**ASSIGNMENT**
Reproduce exactly the lines of the material beneath, from the line that contains "About HPCi Media (41, 2384)" to the line that contains "[Follow Building Better Healthcare on LinkedIn]", both included, and no other lines.
Segment Open
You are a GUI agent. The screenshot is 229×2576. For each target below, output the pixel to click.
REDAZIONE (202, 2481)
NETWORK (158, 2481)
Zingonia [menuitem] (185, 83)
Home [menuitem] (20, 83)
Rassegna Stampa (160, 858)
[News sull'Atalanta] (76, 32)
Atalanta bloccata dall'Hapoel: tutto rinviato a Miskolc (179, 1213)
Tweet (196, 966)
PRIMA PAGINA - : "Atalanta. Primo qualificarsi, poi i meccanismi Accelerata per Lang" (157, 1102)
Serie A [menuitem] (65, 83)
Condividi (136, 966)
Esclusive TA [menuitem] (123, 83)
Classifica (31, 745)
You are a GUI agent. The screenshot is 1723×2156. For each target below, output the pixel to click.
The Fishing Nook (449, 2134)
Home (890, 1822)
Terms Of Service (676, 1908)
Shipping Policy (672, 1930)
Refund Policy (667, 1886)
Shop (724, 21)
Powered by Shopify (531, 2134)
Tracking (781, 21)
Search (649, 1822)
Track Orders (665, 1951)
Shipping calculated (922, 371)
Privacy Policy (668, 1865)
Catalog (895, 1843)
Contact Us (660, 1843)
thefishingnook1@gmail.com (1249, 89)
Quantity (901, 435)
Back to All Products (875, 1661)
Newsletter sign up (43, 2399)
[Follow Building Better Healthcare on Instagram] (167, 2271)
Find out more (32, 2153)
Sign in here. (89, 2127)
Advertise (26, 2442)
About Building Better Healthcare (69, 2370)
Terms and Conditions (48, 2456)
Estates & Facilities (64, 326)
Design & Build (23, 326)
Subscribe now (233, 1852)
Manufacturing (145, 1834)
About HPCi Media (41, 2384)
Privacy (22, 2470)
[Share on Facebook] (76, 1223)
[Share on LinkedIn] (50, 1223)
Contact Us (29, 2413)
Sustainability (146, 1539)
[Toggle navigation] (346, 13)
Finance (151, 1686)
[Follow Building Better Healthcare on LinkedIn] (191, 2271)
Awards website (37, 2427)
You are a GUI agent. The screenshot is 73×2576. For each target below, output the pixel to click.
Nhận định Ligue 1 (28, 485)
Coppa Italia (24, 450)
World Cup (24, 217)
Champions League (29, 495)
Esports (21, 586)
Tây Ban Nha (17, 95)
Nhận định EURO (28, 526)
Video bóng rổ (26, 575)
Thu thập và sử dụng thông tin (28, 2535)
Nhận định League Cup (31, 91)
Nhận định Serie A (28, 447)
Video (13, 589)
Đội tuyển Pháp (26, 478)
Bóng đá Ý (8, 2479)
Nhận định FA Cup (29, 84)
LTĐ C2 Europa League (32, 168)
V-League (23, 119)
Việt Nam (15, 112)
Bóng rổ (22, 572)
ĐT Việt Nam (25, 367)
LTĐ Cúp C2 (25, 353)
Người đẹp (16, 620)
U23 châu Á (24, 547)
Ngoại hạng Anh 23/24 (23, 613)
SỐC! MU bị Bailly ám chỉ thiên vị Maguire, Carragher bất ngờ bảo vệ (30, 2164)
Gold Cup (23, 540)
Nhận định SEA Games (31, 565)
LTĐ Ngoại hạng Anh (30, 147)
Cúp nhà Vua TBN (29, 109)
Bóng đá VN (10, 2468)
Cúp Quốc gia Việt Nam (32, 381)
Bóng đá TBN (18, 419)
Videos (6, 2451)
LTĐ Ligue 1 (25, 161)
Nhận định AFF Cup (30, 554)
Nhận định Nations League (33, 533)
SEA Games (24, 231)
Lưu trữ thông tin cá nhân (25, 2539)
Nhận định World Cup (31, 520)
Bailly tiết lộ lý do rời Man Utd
Segment Closed
**EXERCISE RESULT**
About HPCi Media (41, 2384)
Privacy (22, 2470)
[Share on Facebook] (76, 1223)
[Share on LinkedIn] (50, 1223)
Contact Us (29, 2413)
Sustainability (146, 1539)
[Toggle navigation] (346, 13)
Finance (151, 1686)
[Follow Building Better Healthcare on LinkedIn] (191, 2271)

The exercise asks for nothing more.